▸ Activity:
Collect all lines below with the string "handle".

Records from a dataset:

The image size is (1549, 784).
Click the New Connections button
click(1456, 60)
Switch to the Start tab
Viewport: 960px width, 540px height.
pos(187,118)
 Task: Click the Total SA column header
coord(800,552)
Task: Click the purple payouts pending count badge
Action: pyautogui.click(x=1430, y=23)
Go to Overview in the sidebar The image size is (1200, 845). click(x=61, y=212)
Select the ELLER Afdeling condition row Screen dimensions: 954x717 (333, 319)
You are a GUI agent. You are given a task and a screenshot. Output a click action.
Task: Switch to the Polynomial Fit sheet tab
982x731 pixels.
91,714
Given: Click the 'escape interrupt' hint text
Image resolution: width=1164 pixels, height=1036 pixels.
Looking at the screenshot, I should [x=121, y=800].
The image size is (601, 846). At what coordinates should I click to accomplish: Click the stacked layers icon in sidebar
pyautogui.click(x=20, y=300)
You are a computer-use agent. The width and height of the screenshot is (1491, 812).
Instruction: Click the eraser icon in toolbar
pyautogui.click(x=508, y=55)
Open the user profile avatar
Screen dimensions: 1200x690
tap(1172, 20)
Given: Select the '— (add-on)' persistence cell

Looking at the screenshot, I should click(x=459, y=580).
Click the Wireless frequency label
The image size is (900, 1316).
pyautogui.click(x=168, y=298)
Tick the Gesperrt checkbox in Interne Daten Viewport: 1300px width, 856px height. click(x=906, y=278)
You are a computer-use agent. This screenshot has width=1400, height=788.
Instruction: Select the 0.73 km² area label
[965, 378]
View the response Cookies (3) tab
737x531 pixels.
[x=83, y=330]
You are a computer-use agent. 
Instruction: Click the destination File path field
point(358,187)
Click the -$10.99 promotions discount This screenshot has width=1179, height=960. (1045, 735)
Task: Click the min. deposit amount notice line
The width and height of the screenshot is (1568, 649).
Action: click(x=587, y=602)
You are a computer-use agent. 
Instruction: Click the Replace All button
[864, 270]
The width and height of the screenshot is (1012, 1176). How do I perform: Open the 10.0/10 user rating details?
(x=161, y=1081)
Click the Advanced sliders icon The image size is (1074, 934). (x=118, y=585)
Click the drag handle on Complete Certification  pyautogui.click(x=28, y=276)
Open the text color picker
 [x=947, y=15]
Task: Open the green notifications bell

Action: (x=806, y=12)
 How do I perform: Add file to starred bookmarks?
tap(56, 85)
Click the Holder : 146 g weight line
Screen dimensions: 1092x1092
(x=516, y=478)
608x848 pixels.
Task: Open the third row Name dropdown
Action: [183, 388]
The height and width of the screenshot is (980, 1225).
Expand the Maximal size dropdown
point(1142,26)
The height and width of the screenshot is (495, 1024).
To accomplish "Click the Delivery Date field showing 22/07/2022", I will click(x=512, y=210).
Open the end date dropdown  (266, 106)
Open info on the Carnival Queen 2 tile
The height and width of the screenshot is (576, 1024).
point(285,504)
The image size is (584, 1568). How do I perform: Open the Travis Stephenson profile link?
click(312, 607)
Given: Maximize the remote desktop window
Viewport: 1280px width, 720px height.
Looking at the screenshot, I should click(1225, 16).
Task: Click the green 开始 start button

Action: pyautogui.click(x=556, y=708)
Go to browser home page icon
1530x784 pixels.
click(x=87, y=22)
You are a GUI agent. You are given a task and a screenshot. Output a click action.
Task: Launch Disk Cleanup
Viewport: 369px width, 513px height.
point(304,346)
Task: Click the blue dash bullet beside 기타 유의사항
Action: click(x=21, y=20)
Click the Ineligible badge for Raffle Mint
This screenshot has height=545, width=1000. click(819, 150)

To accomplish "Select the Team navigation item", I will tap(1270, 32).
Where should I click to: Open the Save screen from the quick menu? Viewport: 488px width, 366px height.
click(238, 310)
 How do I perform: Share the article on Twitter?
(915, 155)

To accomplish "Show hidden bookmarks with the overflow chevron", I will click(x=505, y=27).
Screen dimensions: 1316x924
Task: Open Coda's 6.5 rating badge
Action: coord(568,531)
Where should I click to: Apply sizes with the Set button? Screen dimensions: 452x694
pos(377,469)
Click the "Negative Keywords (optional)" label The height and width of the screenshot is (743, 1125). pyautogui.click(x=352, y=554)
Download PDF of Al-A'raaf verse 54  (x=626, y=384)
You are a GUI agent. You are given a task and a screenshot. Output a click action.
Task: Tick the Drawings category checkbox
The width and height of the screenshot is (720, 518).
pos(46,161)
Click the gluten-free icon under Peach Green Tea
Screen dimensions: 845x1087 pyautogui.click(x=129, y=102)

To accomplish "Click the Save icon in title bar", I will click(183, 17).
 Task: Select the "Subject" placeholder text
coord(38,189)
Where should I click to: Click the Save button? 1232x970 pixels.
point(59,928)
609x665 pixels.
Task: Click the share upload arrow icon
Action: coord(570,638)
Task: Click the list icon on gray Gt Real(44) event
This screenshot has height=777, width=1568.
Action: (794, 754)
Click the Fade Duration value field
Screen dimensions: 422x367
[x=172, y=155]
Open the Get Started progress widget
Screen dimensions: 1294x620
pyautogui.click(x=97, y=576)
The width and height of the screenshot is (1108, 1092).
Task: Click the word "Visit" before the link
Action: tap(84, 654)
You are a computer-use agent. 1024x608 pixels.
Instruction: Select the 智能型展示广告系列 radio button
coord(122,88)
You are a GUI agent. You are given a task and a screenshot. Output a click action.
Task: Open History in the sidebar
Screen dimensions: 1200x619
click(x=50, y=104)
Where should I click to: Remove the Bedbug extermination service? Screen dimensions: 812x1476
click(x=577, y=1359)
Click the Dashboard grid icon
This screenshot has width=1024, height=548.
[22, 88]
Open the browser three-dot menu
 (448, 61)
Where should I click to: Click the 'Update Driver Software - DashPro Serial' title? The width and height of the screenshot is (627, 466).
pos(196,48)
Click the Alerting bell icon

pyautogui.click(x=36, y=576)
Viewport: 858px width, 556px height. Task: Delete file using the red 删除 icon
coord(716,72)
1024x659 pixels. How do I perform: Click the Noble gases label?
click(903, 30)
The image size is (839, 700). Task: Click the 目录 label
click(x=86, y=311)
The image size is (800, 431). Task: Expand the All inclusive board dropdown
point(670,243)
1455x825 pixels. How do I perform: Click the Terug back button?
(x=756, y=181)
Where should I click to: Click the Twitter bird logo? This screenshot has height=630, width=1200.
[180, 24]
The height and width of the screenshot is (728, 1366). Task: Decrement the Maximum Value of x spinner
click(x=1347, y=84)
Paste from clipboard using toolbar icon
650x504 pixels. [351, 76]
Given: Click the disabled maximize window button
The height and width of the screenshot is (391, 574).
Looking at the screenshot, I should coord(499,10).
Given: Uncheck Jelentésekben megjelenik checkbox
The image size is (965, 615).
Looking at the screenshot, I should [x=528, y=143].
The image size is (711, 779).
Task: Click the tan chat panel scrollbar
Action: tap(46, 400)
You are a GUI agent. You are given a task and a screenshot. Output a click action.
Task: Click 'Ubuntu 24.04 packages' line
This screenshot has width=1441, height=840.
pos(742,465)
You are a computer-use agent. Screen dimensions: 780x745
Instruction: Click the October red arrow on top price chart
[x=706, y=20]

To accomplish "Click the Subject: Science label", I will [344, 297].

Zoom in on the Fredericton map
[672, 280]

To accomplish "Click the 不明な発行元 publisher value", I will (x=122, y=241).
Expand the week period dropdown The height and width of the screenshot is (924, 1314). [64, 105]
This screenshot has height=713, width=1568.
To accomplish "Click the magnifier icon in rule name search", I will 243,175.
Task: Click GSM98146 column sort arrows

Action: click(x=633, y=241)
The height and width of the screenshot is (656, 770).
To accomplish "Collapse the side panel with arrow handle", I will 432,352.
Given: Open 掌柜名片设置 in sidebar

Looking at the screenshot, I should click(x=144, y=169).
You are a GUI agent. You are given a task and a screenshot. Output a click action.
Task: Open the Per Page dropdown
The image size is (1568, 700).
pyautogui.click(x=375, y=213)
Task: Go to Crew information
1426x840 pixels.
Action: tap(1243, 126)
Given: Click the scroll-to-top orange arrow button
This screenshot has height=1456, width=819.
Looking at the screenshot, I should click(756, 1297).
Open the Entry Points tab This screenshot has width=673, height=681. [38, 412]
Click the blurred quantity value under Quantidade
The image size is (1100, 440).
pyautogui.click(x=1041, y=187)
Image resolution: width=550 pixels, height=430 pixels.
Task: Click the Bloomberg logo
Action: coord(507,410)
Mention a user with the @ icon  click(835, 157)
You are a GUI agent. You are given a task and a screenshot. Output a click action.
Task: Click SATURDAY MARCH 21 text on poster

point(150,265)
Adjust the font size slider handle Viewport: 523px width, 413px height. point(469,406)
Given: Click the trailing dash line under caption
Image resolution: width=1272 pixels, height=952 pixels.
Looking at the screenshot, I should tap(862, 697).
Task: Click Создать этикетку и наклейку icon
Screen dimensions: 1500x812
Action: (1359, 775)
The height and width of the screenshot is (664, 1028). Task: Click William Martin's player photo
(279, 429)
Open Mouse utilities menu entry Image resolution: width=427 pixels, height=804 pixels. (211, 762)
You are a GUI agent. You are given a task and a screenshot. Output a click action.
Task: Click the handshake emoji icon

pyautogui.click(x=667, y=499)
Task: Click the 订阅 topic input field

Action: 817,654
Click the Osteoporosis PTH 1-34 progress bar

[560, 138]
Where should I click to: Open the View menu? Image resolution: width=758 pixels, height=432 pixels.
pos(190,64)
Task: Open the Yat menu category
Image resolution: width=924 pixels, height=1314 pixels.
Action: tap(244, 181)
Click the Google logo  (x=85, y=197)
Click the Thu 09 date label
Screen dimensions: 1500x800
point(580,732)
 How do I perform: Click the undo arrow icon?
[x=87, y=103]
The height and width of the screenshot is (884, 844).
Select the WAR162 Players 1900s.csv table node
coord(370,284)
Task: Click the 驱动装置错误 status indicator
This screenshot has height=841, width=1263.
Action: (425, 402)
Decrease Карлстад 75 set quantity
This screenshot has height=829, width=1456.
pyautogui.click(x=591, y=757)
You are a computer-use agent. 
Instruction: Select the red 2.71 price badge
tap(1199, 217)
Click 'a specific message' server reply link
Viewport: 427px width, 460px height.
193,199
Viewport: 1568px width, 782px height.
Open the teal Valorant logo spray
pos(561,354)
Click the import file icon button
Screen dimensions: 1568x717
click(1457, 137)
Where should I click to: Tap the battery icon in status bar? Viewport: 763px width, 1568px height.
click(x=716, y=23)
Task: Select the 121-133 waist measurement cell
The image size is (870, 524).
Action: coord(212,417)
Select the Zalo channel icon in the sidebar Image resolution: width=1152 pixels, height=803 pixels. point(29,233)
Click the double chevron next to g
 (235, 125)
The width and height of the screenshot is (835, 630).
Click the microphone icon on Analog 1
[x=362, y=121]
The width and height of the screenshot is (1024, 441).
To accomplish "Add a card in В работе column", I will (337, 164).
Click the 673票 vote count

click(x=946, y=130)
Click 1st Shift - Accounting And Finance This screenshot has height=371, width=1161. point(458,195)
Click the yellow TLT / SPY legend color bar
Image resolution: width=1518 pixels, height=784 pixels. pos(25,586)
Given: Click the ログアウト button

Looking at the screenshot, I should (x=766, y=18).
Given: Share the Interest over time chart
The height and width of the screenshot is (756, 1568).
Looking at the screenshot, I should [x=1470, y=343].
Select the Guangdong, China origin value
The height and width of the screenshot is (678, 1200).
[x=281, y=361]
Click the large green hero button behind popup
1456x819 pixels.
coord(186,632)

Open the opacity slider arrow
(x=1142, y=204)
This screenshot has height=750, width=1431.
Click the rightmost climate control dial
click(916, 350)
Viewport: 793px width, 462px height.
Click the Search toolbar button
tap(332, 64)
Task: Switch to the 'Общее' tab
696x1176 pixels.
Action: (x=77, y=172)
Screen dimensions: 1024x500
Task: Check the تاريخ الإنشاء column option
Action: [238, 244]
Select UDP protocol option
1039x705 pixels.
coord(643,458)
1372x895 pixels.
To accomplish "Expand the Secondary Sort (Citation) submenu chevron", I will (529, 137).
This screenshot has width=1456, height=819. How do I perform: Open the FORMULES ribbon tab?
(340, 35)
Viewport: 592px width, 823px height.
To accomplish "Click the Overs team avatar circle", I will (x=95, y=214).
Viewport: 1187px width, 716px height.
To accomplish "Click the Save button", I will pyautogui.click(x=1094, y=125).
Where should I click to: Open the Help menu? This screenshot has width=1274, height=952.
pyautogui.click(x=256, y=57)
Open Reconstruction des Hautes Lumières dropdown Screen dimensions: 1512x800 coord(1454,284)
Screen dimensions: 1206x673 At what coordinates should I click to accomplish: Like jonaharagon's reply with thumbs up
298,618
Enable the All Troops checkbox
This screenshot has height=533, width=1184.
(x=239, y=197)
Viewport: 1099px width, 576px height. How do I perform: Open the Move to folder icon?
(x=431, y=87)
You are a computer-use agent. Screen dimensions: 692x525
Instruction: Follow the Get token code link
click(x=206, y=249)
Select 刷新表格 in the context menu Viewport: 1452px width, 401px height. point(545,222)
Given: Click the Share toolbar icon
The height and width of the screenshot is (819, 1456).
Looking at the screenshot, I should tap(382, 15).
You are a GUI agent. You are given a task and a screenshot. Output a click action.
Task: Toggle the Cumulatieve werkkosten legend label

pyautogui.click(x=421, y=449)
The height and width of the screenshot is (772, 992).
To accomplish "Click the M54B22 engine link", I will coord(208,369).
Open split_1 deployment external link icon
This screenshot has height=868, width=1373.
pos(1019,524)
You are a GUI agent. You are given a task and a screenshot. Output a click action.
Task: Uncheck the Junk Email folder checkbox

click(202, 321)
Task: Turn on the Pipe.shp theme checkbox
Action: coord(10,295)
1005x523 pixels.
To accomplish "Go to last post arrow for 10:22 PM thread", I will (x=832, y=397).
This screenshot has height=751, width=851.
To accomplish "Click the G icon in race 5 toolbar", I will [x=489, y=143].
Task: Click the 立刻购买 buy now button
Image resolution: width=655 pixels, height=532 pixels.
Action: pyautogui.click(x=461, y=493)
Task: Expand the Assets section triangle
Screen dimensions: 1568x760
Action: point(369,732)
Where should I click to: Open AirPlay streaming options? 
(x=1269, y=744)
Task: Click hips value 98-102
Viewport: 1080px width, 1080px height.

▸ Response to this exercise:
Click the drag handle on Complete Certification  pyautogui.click(x=28, y=276)
To accomplish "Collapse the side panel with arrow handle", I will 432,352.
Adjust the font size slider handle Viewport: 523px width, 413px height. point(469,406)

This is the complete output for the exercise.